Воистину вся Русь — это Неопалимая Купина, горящая и несгорающая сквозь все века своей мученической истории.
‘Китеж’
1
Вся Русь — костер. Неугасимый пламень
Из края в край, из века в век
Гудит, ревет… И трескается камень.
И каждый факел — человек.
Не сами ль мы, подобно нашим предкам,
Пустили пал? А ураган
Раздул его, и тонут в дыме едком,
Леса и села огнищан.
Ни Сергиев, ни Оптина, ни Саров
Народный не уймут костер:
Они уйдут, опасаясь от пожаров,
На дно серебряных озер.
Так отданная на поток татарам
Святая Киевская Русь
Ушла с земли, прикрывшись Светлояром…
Но от огня не отрекусь.
Я сам — огонь. Мятеж в моей природе,
Но цепь и, грань нужны ему.
Не в первый раз, мечтая о свободе,
Мы строим новую тюрьму.
Да, вне Москвы — вне нашей душной плоти,
Вне воли медного Петра —
Нам нет дорог: нас водит на болоте
Огней бесовская игра.
Святая Русь покрыта Русью грешной,
И нет в тот град путей,
Куда зовет призывный и нездешний
Подводный благовест церквей.
2
Усобицы кромсали Русь ножами.
Скупые дети Калиты
Неправдами, насильем, правежами
Ее сбирали лоскуты.
В тиши ночей звездяных и морозных,
Как лютый крестовик-паук,
Москва пряла при Темных и при Грозных
Свой тесный, безысходный круг.
Здесь правил всем изветчик и наушник,
И был свиреп и строг
Московский князь — ‘постельничий и клюшник
У господа’,— помилуй Бог!
Гнездо бояр, юродивых, смиренниц —
Дворец, тюрьма и монастырь,
Где двадцать лет зарезанный младенец
Чертил крути, как нетопырь.
Ломая кость, вытягивая жилы,
Московский строился престол,
Когда отродье Кошки и Кобылы
Пожарский царствовать привел.
Антихрист — Петр распаренную глыбу
Собрал, стянул и раскачал,
Остриг, обрил и, вздернувши на дыбу,
Наукам книжным обучал.
Империя, оставив нору кротью,
Высиживалась из яиц
Под жаркой коронованною плотью
Своих пяти императриц.
И стала Русь немецкой, чинной, мерзкой,
Штыков сияньем озарен,
В смеси кровей Голштинской с Вюртембергской
Отстаивался русский трон.
И вырвались со свитой из-под трона
Клубящиеся пламена —
На свет из тьмы, на волю из полона —
Стихии, страсти, племена.
Анафем церкви одолев оковы,
Повоскресали из гробов
Мазепы, Разины и Пугачевы —
Страшилища иных веков.
Но и теперь, как в дни былых падений,
Вся омраченная, в крови,
Осталась ты землею исступлений,—
Землей взыскующей любви.
3
Они пройдут — расплавленные годы
Народных бурь и мятежей:
Вчерашний раб, усталый от свободы,—
Возропщет, требуя цепей.
Построит вновь казармы и остроги,
Воздвигнет сломанный престол,
А сам уйдет молчать в свои берлоги,
Работать на полях, как вол.
И, отрезвясь от крови и угара,
Цареву радуясь бичу,
От угольев погасшего пожара
Затеплит ярую свечу.
Молитесь же, терпите же, примите ж
На плечи — крест, на выю — трон.
На дне души гудит подводный Китеж —
Наш неосуществленный сон!
Пламя, в котором мы горим сейчас,— это пламя гражданской войны.
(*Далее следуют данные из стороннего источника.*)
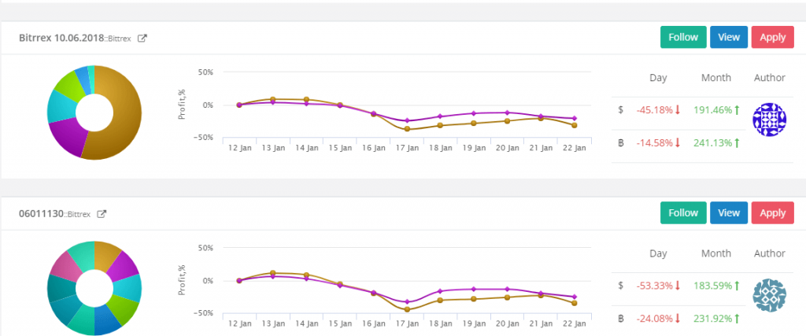806x336 pixels.
Task: View the Bitrrex 10.06.2018 portfolio
Action: [729, 37]
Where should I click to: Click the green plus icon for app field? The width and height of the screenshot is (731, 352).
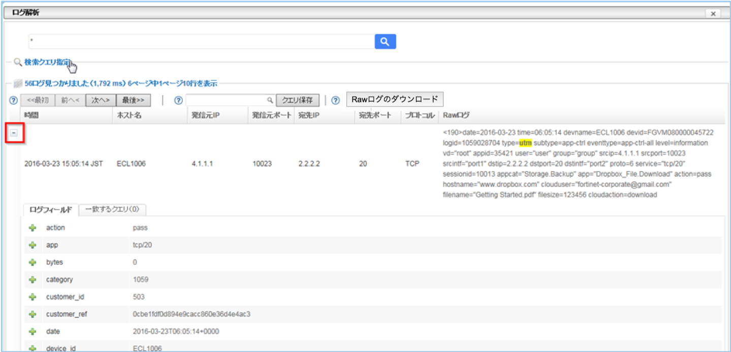pos(33,245)
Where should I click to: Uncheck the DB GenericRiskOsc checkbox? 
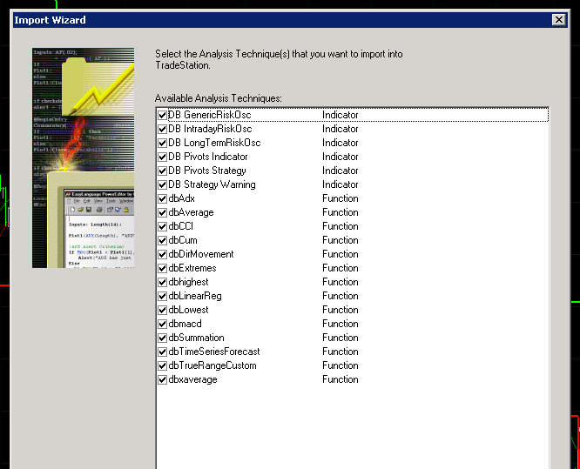(x=163, y=115)
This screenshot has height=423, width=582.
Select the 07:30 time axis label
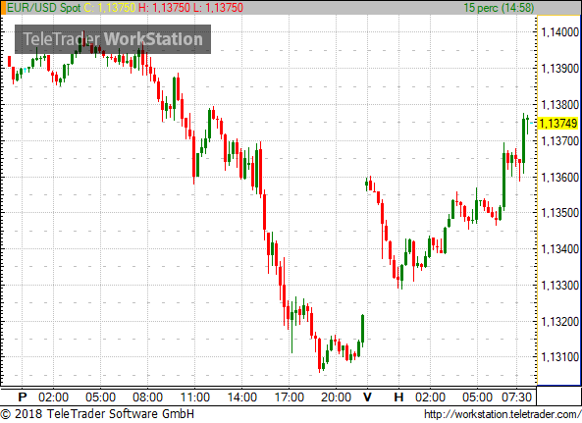(x=516, y=397)
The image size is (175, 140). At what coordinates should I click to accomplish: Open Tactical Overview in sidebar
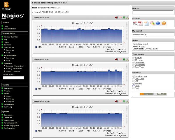pyautogui.click(x=11, y=37)
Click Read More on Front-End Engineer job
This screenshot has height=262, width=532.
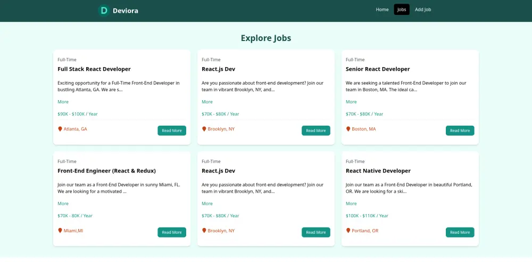(x=172, y=232)
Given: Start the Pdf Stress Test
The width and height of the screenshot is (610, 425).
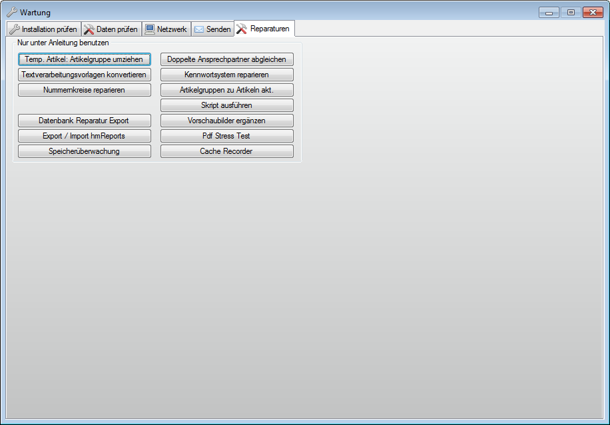Looking at the screenshot, I should point(226,136).
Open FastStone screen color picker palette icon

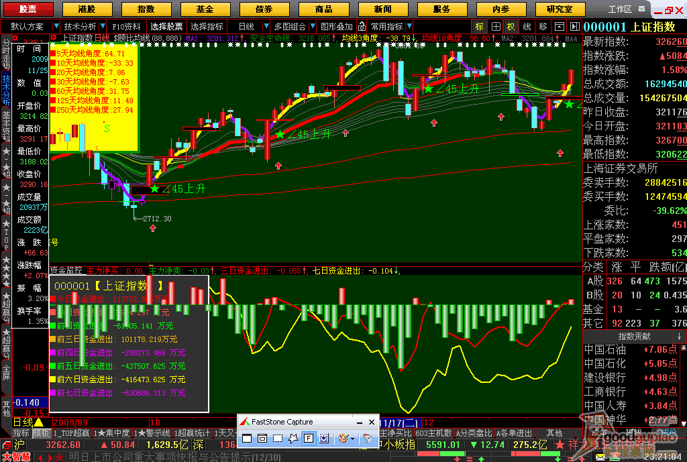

Кто они — эти беспощадно борящиеся враги? Пролетарии и буржуи? Но мы знаем, что это только маскарадные псевдонимы, под которыми ничего не скрывается. Каковы же их подлинные имена? Что разделило их? На это я пытался дать ответ в стихотворении:
‘Гражданская война’.
Одни восстали из подполий,
Из ссылок, фабрик, рудников,
Отравленные темной волей
И горьким дымом городов.
Другие из рядов военных,
Дворянских разорённых гнезд,
Где проводили на погост
Отцов и братьев убиенных.
В одних доселе не потух
Хмель незапамятных пожаров,
И жив степной, разгульный дух
И Разиных, и Кудеяров.
В других — лишенных всех корней —
Тлетворный дух столицы Невской:
Толстой и Чехов, Достоевский —
Надрыв и смута наших дней.
Одни возносят на плакатах
Свой бред о буржуазном зле,
О светлых пролетариатах,
Мещанском рае на земле…
В других весь цвет, вся гниль Империй,
Все золото, весь тлен идей,
Блеск всех великих фетишей
И всех научных суеверий.
Одни идут освобождать
Москву и вновь сковать Россию,
Другие, разнуздав стихию,
Хотят весь мир пересоздать.
В тех и других волна вдохнула
Гнев, жадность, мрачный хмель разгула,—
А вслед героям и вождям
Крадется хищник стаей жадной,
Чтоб мощь России неоглядной
Размыкать и продать врагам!
Сгноить ее пшеницы груды,
Ее бесчестить небеса,
Пожрать богатства, сжечь леса
И высосать моря и руды.
И не смолкает грохот битв
По всем просторам южной степи
Средь золотых великолепий
Конями вытоптанных жнитв.
И там, и здесь между рядами
Звучит один и тот же глас: —
‘Кто не за нас — тот против нас!
Нет безразличных: правда с нами!’
А я стою один меж них
В ревущем пламени и дыме
И всеми силами своими
Молюсь за тех и за других.
Молитва поэта во время гражданской войны может быть только за тех и за других: когда дети единой матери убивают друг друга, надо быть с матерью, а не с одним из братьев.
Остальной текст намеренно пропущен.